I have two dataframes mval
and meth_deconv
with shared columns but different row values.
I want to perform min-max normalization of mval
based on meth_deconv
values.
common.cols <- intersect(colnames(mval), colnames(meth_deconv))
meth_deconv <- meth_deconv[,common.cols]
mval <- mval[,common.cols]
bval <- bval[,common.cols]
for (col in colnames(mval)) {
min <- min(meth_deconv[[col]])
max <- max(meth_deconv[[col]])
mval[[col]] <- (mval[[col]] - min) / (max - min)
}
Traceback:
> for (col in colnames(mval)) {
+ min <- min(meth_deconv[[col]])
+ max <- max(meth_deconv[[col]])
+ mval[[col]] <- (mval[[col]] - min) / (max - min)
+ }
Error in mval[[col]] : subscript out of bounds
Input:
> dput(meth_deconv[1:5,1:5])
structure(list(TCGA.Y8.A8RZ.01 = c(0.129859982131871, 0.0357708166456001,
0, 0.133656384812674, 0.0666114231385833), TCGA.Y8.A8RY.01 = c(0.114822027432518,
0.0182327682610597, 0, 0.154950359997823, 0.0170537545658276),
TCGA.Y8.A897.01 = c(0.0733882956002282, 0.0156764793850076,
0, 0.142084581990467, 0.0464498830958926), TCGA.Y8.A896.01 = c(0.105826996952733,
0.0298500219688853, 0, 0.139574516141476, 0.0352706140819193
), TCGA.Y8.A895.01 = c(NA_real_, NA_real_, NA_real_, NA_real_,
NA_real_)), row.names = c("Bcell", "CD8", "Dendritic", "Endo",
"Eos"), class = "data.frame")
> dput(mval[1:5,1:5])
structure(c(2.20666978271644, 2.21762842677891, -4.07494124222421,
-4.13722707002192, -3.43314164549568, 2.33449419612022, 2.34788404801465,
-3.75292484979324, -4.3115910063775, -4.31229291319228, 2.54516913102614,
3.15809412595788, -2.12378973913844, -4.35973967501755, -4.39347889615609,
2.14840959318955, 1.81982095876368, -3.46795103846624, -4.29965006722576,
-4.40595273662642, 2.66361259477239, 2.62697164963472, -1.88151767905837,
-4.13446638546434, -4.09928030669639), dim = c(5L, 5L), dimnames = list(
c("cg00000957", "cg00001349", "cg00001583", "cg00002028",
"cg00002719"), c("TCGA.Y8.A8RZ.01", "TCGA.Y8.A8RY.01", "TCGA.Y8.A897.01",
"TCGA.Y8.A896.01", "TCGA.Y8.A895.01")))
>Solution :
This is because your objects are matrices rather than data frames. When you use [[
notation, the matrix acts like a vector. For example:
mval[[1]]
# [1] 2.20667
This returns the first element, rather than the first column. Note what happens if you try to use [[
with a column name:
mval[["TCGA.Y8.A895.01"]]
# Error in mval[["TCGA.Y8.A895.01"]] : subscript out of bounds
To refer to a column by its name, instead use mval[, col]
:
mval[, "TCGA.Y8.A895.01"]
# cg00000957 cg00001349 cg00001583 cg00002028 cg00002719
# 2.663613 2.626972 -1.881518 -4.134466 -4.099280
Note this returns a vector. To return a one-column matrix, you can do mval[, "TCGA.Y8.A895.01", drop = FALSE]
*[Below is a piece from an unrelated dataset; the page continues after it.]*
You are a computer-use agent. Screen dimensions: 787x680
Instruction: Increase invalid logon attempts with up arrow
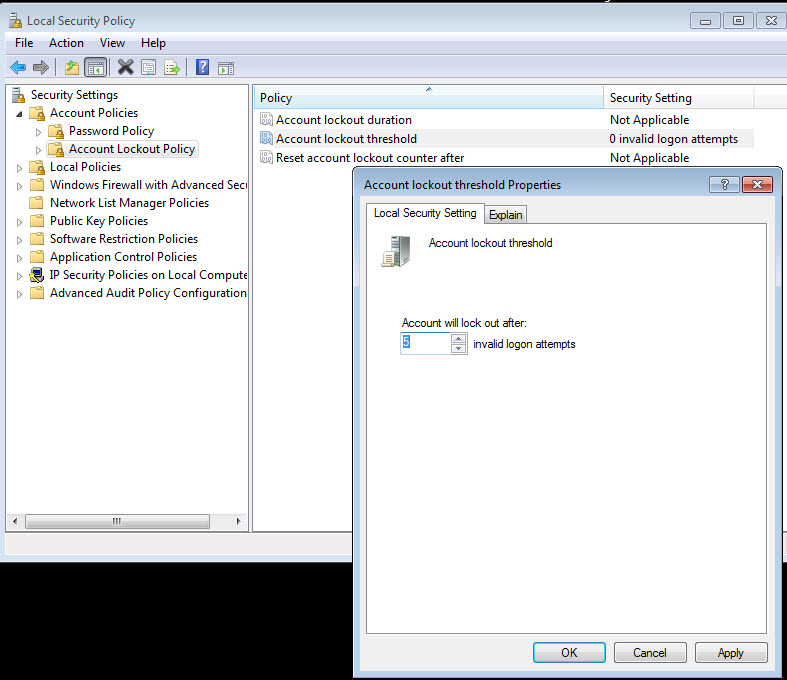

. See the Simplifying vs preserving subsetting section of Advanced R by Hadley Wickham for more.
If you use mval[, col]
notation your code will work:
for (col in colnames(mval)) {
min <- min(meth_deconv[[col]])
max <- max(meth_deconv[[col]])
mval[, col] <- (mval[, col] - min) / (max - min)
}
However, you do not need a loop here. You can do the same with mapply()
:
mapply(
\(x, y) (y - min(x)) / (max(x) - min(x)),
asplit(meth_deconv, 2), asplit(mval, 2)
)
# TCGA.Y8.A8RZ.01 TCGA.Y8.A8RY.01 TCGA.Y8.A897.01 TCGA.Y8.A896.01 TCGA.Y8.A895.01
# cg00000957 16.51002 15.06608 17.91306 15.39256 NA
# cg00001349 16.59201 15.15249 22.22686 13.03835 NA
# cg00001583 -30.48819 -24.22018 -14.94736 -24.84659 NA
# cg00002028 -30.95420 -27.82563 -30.68412 -30.80541 NA
# cg00002719 -25.68633 -27.83016 -30.92157 -31.56703 NA
Note that we asplit()
each matrix into a list of columns to iterate over it, as otherwise a matrix is treated as a vector and you iterate over elements.